The woman had been married to the same man for sixty-seven years. She had seven children, beginning in 1909, nearly all of whom were still living, plus sixteen grandchildren and six great-grandchildren. Meterling stared at the paper. Only a year ago, she, Meterling, was twenty-eight, pregnant and getting married. Now, she was a widow, wife, and mother. She looked out the window. There beyond the garden view was more of the English world, more dazzle, more drizzle, and black bare limbs trembling with raindrops. It was beautiful and it was England, and she, my aunt Meterling, was here.
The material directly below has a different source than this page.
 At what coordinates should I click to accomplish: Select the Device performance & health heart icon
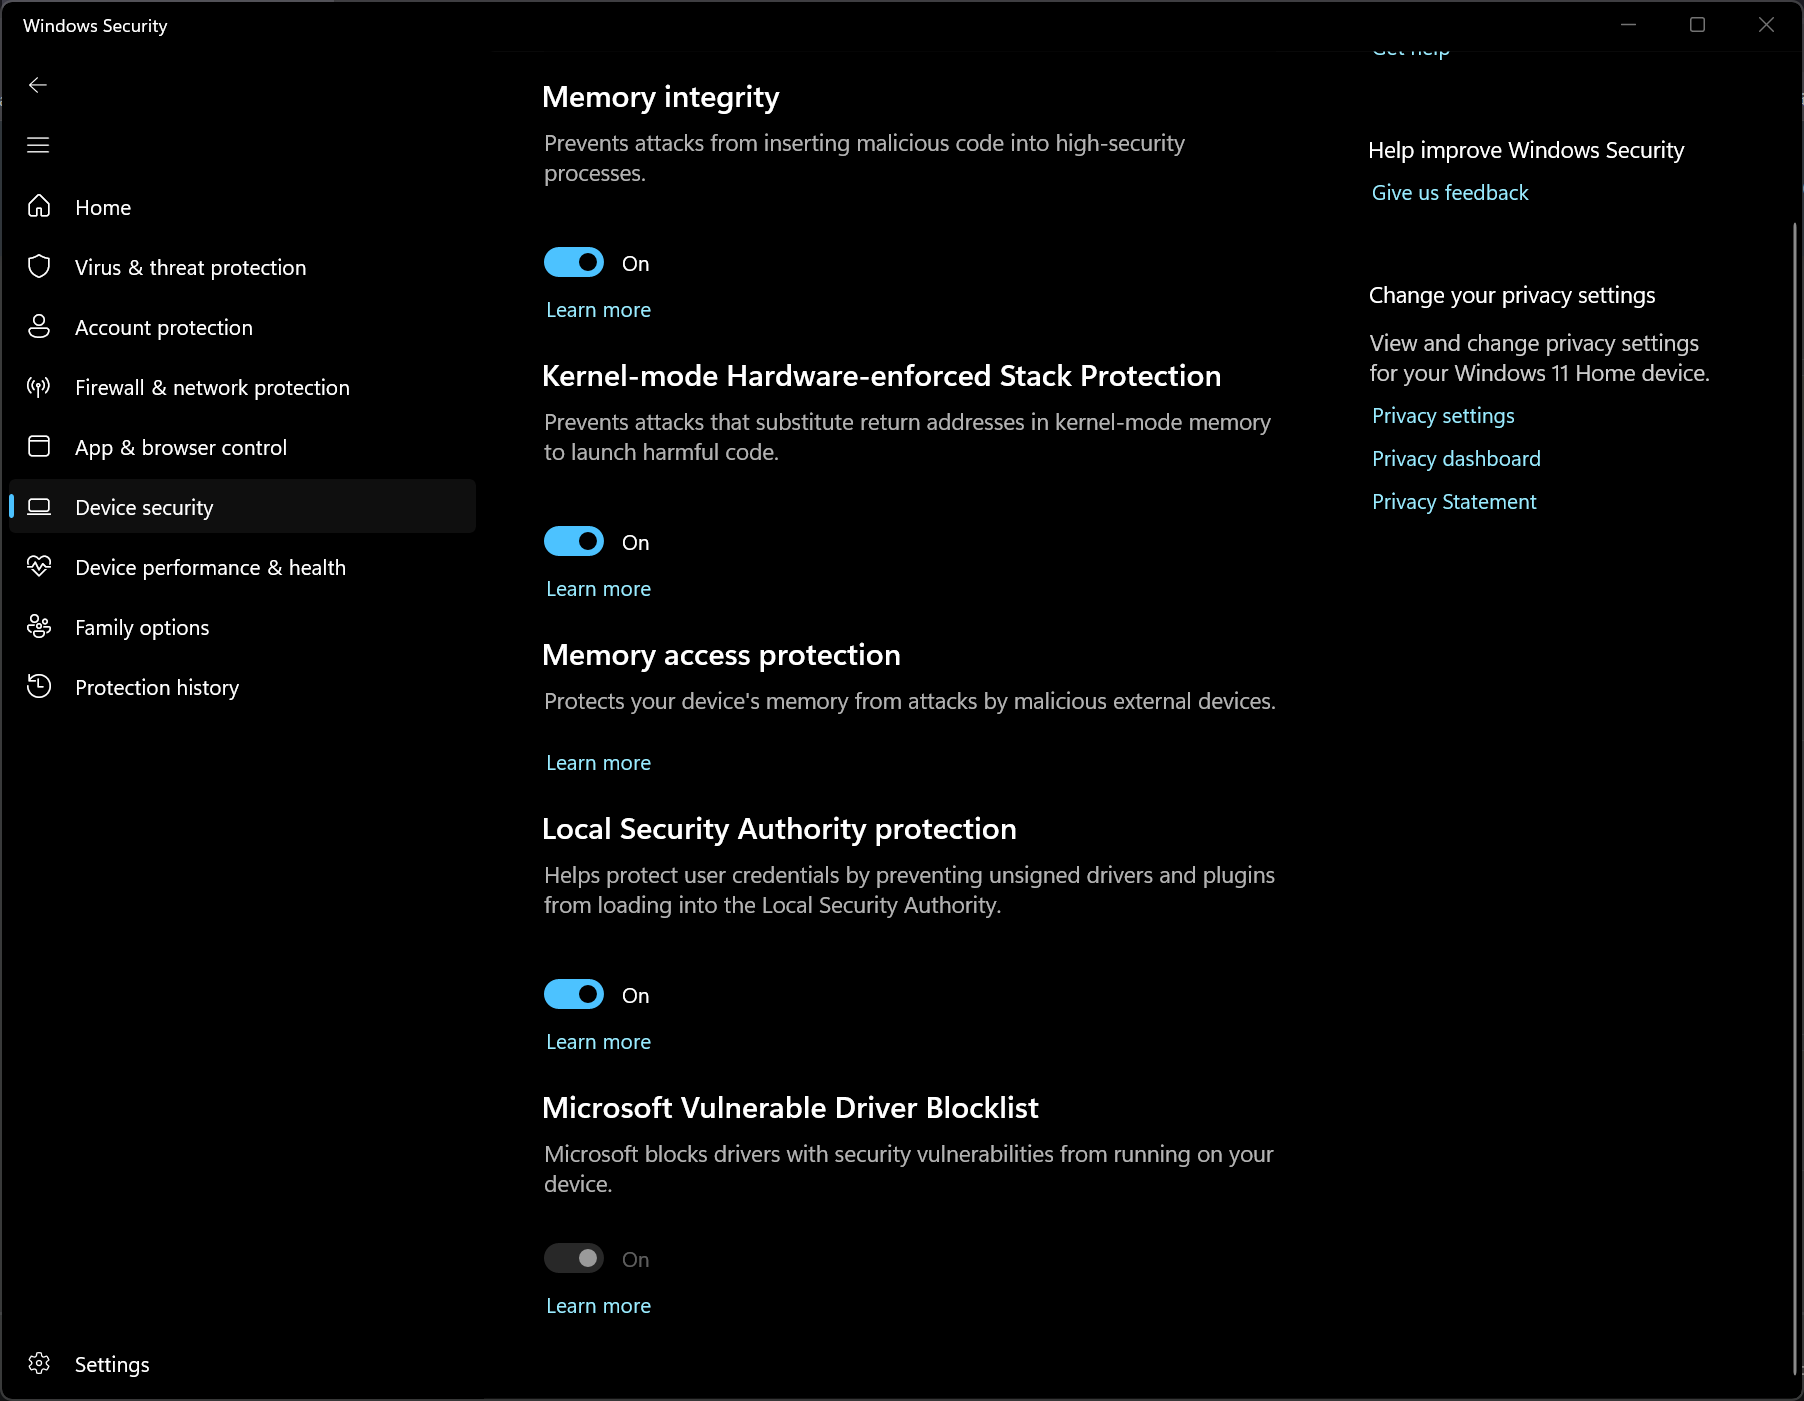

Despite the state of the world, despite the bombings near Underground stations, despite the unworldly ferocity of soccer fans, despite the fear of unexpected public violence—here was my aunt, in an England she still considered beautiful, new, and full of possibilities. But where were the sketch pads and easels, where was the travel that was to have lit her days, as Archer had promised her a year ago? They hadn’t known about Oscar, of course, they had merely planned around what they knew; but would she be as happy? I was convinced of my aunt’s ability for survival, provided she was looked after. As for the dreams of travel, they grew in me, like a seed sprouting in the stomach of a sage to turn into a tree as he meditates.

From the first, she liked the flat. She liked the cozy kitchen, with the clean-swept floor and a picture of a rooster on one of the walls. Because she had seen the photographs, she had not expected to be surprised, but she was, opening and closing the doors and looking out the windows, sitting on the plump gray couch the landlord had provided. It was semi-furnished, but she did not see any need for more furniture; freshly painted, it had an air of beginnings, new starts. It was so different from
island homes, from
her
home. No dark, heavy colonial furniture or mirrorwork hangings, no twenty-five foot ceilings with metal fans, no wooden swing. It felt like the twentieth century, not the nineteenth. Spacious, bright,
and
, thankfully enough, she
fit
. Younger, she told me, she used to think of herself like Alice, who drank the bottle that made her arms and legs and head thrust out of the Wonderland house she was in.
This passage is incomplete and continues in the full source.